# Data extracts:

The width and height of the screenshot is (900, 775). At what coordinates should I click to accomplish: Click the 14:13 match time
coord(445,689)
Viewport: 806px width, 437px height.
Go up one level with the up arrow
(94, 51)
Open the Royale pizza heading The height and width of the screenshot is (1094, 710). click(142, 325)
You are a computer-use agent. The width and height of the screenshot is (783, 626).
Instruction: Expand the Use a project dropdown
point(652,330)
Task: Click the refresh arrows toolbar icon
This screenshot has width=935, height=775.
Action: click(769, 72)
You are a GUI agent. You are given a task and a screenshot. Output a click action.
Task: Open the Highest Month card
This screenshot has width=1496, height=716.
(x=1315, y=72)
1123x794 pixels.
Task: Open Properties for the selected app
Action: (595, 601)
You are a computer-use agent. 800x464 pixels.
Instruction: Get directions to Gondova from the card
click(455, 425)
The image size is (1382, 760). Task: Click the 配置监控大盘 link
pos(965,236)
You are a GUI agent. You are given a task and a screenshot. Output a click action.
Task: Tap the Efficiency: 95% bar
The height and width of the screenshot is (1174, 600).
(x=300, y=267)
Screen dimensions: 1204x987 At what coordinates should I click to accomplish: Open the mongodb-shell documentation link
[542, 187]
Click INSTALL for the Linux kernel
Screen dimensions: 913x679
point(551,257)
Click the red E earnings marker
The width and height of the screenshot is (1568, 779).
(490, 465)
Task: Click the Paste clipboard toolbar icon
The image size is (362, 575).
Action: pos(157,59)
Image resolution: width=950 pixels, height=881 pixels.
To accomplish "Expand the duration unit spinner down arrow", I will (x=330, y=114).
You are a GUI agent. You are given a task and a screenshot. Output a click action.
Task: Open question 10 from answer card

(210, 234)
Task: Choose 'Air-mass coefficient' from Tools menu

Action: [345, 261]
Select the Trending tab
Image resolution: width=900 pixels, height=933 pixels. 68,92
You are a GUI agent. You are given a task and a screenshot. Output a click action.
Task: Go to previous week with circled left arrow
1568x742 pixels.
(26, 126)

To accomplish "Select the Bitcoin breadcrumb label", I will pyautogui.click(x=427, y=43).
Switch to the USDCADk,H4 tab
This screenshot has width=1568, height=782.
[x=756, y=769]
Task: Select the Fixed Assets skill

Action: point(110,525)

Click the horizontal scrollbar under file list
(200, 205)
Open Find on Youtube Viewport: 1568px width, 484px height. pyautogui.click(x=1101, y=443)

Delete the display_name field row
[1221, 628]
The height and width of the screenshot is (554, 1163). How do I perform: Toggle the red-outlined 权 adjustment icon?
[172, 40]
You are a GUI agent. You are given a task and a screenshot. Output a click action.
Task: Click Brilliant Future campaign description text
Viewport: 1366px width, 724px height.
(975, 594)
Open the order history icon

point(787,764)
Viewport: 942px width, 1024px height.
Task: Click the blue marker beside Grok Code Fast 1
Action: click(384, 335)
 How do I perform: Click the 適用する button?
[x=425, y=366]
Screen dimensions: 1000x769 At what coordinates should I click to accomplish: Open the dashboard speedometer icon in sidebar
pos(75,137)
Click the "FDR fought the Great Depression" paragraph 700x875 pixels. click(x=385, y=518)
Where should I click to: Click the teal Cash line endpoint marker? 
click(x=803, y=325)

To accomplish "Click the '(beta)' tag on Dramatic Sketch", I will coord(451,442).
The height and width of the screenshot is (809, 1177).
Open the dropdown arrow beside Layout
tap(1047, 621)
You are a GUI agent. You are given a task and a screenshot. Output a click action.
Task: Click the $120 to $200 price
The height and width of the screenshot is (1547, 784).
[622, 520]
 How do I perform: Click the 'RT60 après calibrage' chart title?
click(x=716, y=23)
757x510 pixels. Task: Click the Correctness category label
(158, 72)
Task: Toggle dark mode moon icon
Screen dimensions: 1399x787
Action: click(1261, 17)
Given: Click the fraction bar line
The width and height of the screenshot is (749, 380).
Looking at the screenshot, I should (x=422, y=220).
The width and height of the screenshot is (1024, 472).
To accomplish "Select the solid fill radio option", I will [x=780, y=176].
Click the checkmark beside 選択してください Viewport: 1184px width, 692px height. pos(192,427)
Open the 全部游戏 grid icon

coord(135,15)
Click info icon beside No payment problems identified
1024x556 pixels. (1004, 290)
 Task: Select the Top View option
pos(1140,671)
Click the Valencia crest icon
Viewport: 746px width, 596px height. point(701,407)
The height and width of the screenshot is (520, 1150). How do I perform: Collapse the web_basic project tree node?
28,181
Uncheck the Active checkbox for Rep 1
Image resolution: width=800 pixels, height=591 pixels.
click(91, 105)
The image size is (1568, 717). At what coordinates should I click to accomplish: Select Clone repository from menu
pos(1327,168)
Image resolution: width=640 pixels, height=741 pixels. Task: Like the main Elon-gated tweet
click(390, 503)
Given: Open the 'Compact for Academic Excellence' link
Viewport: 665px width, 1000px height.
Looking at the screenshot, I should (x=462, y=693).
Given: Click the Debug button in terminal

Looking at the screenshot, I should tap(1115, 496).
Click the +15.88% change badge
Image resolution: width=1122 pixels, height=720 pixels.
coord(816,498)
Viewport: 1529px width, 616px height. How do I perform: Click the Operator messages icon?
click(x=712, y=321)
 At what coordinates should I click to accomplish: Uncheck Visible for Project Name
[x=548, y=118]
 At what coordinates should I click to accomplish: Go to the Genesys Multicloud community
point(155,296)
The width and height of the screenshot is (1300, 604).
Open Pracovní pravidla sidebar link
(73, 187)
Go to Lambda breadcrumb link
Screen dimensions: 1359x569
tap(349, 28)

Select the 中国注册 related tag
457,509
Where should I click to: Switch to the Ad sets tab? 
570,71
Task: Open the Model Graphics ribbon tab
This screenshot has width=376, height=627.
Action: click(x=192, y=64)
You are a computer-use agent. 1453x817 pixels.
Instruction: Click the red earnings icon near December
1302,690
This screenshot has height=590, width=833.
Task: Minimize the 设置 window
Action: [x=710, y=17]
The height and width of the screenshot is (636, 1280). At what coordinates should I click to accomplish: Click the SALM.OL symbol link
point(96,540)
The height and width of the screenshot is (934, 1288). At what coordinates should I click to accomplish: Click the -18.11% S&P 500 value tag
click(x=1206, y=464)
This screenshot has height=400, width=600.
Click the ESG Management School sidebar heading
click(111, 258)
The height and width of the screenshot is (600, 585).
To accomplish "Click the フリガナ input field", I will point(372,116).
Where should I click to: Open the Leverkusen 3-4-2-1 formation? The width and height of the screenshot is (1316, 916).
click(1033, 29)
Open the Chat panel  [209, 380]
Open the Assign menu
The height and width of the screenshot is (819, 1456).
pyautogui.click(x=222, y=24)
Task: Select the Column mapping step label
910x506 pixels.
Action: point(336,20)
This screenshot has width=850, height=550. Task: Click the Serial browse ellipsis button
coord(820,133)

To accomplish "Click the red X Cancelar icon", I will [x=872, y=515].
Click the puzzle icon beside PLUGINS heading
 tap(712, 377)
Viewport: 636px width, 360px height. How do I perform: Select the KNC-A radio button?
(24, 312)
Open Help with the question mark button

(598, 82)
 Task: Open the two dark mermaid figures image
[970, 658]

# What you should do:
Each and every entry needs to be repeated exactly.

# Response:
The width and height of the screenshot is (900, 775). At what coordinates should I click to accomplish: Click the 14:13 match time
coord(445,689)
Viewport: 806px width, 437px height.
Go up one level with the up arrow
(94, 51)
Open the Royale pizza heading The height and width of the screenshot is (1094, 710). click(142, 325)
You are a computer-use agent. The width and height of the screenshot is (783, 626).
Instruction: Expand the Use a project dropdown
point(652,330)
Task: Click the refresh arrows toolbar icon
This screenshot has width=935, height=775.
Action: click(769, 72)
You are a GUI agent. You are given a task and a screenshot. Output a click action.
Task: Open the Highest Month card
This screenshot has width=1496, height=716.
(x=1315, y=72)
1123x794 pixels.
Task: Open Properties for the selected app
Action: (595, 601)
You are a computer-use agent. 800x464 pixels.
Instruction: Get directions to Gondova from the card
click(455, 425)
The image size is (1382, 760). Task: Click the 配置监控大盘 link
pos(965,236)
You are a GUI agent. You are given a task and a screenshot. Output a click action.
Task: Tap the Efficiency: 95% bar
The height and width of the screenshot is (1174, 600).
(x=300, y=267)
Screen dimensions: 1204x987 At what coordinates should I click to accomplish: Open the mongodb-shell documentation link
[542, 187]
Click INSTALL for the Linux kernel
Screen dimensions: 913x679
point(551,257)
Click the red E earnings marker
The width and height of the screenshot is (1568, 779).
(490, 465)
Task: Click the Paste clipboard toolbar icon
The image size is (362, 575).
Action: pos(157,59)
Image resolution: width=950 pixels, height=881 pixels.
To accomplish "Expand the duration unit spinner down arrow", I will (x=330, y=114).
You are a GUI agent. You are given a task and a screenshot. Output a click action.
Task: Open question 10 from answer card

(210, 234)
Task: Choose 'Air-mass coefficient' from Tools menu

Action: [345, 261]
Select the Trending tab
Image resolution: width=900 pixels, height=933 pixels. 68,92
You are a GUI agent. You are given a task and a screenshot. Output a click action.
Task: Go to previous week with circled left arrow
1568x742 pixels.
(26, 126)

To accomplish "Select the Bitcoin breadcrumb label", I will pyautogui.click(x=427, y=43).
Switch to the USDCADk,H4 tab
This screenshot has width=1568, height=782.
[x=756, y=769]
Task: Select the Fixed Assets skill

Action: point(110,525)

Click the horizontal scrollbar under file list
(200, 205)
Open Find on Youtube Viewport: 1568px width, 484px height. pyautogui.click(x=1101, y=443)

Delete the display_name field row
[1221, 628]
The height and width of the screenshot is (554, 1163). How do I perform: Toggle the red-outlined 权 adjustment icon?
[172, 40]
You are a GUI agent. You are given a task and a screenshot. Output a click action.
Task: Click Brilliant Future campaign description text
Viewport: 1366px width, 724px height.
(975, 594)
Open the order history icon

point(787,764)
Viewport: 942px width, 1024px height.
Task: Click the blue marker beside Grok Code Fast 1
Action: click(384, 335)
 How do I perform: Click the 適用する button?
[x=425, y=366]
Screen dimensions: 1000x769 At what coordinates should I click to accomplish: Open the dashboard speedometer icon in sidebar
pos(75,137)
Click the "FDR fought the Great Depression" paragraph 700x875 pixels. click(x=385, y=518)
Where should I click to: Click the teal Cash line endpoint marker? 
click(x=803, y=325)

To accomplish "Click the '(beta)' tag on Dramatic Sketch", I will coord(451,442).
The height and width of the screenshot is (809, 1177).
Open the dropdown arrow beside Layout
tap(1047, 621)
You are a GUI agent. You are given a task and a screenshot. Output a click action.
Task: Click the $120 to $200 price
The height and width of the screenshot is (1547, 784).
[622, 520]
 How do I perform: Click the 'RT60 après calibrage' chart title?
click(x=716, y=23)
757x510 pixels. Task: Click the Correctness category label
(158, 72)
Task: Toggle dark mode moon icon
Screen dimensions: 1399x787
Action: click(1261, 17)
Given: Click the fraction bar line
The width and height of the screenshot is (749, 380).
Looking at the screenshot, I should (x=422, y=220).
The width and height of the screenshot is (1024, 472).
To accomplish "Select the solid fill radio option", I will [x=780, y=176].
Click the checkmark beside 選択してください Viewport: 1184px width, 692px height. pos(192,427)
Open the 全部游戏 grid icon

coord(135,15)
Click info icon beside No payment problems identified
1024x556 pixels. (1004, 290)
 Task: Select the Top View option
pos(1140,671)
Click the Valencia crest icon
Viewport: 746px width, 596px height. point(701,407)
The height and width of the screenshot is (520, 1150). How do I perform: Collapse the web_basic project tree node?
28,181
Uncheck the Active checkbox for Rep 1
Image resolution: width=800 pixels, height=591 pixels.
click(91, 105)
The image size is (1568, 717). At what coordinates should I click to accomplish: Select Clone repository from menu
pos(1327,168)
Image resolution: width=640 pixels, height=741 pixels. Task: Like the main Elon-gated tweet
click(390, 503)
Given: Open the 'Compact for Academic Excellence' link
Viewport: 665px width, 1000px height.
Looking at the screenshot, I should (x=462, y=693).
Given: Click the Debug button in terminal

Looking at the screenshot, I should tap(1115, 496).
Click the +15.88% change badge
Image resolution: width=1122 pixels, height=720 pixels.
coord(816,498)
Viewport: 1529px width, 616px height. How do I perform: Click the Operator messages icon?
click(x=712, y=321)
 At what coordinates should I click to accomplish: Uncheck Visible for Project Name
[x=548, y=118]
 At what coordinates should I click to accomplish: Go to the Genesys Multicloud community
point(155,296)
The width and height of the screenshot is (1300, 604).
Open Pracovní pravidla sidebar link
(73, 187)
Go to Lambda breadcrumb link
Screen dimensions: 1359x569
tap(349, 28)

Select the 中国注册 related tag
457,509
Where should I click to: Switch to the Ad sets tab? 
570,71
Task: Open the Model Graphics ribbon tab
This screenshot has width=376, height=627.
Action: click(x=192, y=64)
You are a computer-use agent. 1453x817 pixels.
Instruction: Click the red earnings icon near December
1302,690
This screenshot has height=590, width=833.
Task: Minimize the 设置 window
Action: [x=710, y=17]
The height and width of the screenshot is (636, 1280). At what coordinates should I click to accomplish: Click the SALM.OL symbol link
point(96,540)
The height and width of the screenshot is (934, 1288). At what coordinates should I click to accomplish: Click the -18.11% S&P 500 value tag
click(x=1206, y=464)
This screenshot has height=400, width=600.
Click the ESG Management School sidebar heading
click(111, 258)
The height and width of the screenshot is (600, 585).
To accomplish "Click the フリガナ input field", I will point(372,116).
Where should I click to: Open the Leverkusen 3-4-2-1 formation? The width and height of the screenshot is (1316, 916).
click(1033, 29)
Open the Chat panel  [209, 380]
Open the Assign menu
The height and width of the screenshot is (819, 1456).
pyautogui.click(x=222, y=24)
Task: Select the Column mapping step label
910x506 pixels.
Action: point(336,20)
This screenshot has width=850, height=550. Task: Click the Serial browse ellipsis button
coord(820,133)

To accomplish "Click the red X Cancelar icon", I will [x=872, y=515].
Click the puzzle icon beside PLUGINS heading
 tap(712, 377)
Viewport: 636px width, 360px height. How do I perform: Select the KNC-A radio button?
(24, 312)
Open Help with the question mark button

(598, 82)
 Task: Open the two dark mermaid figures image
[970, 658]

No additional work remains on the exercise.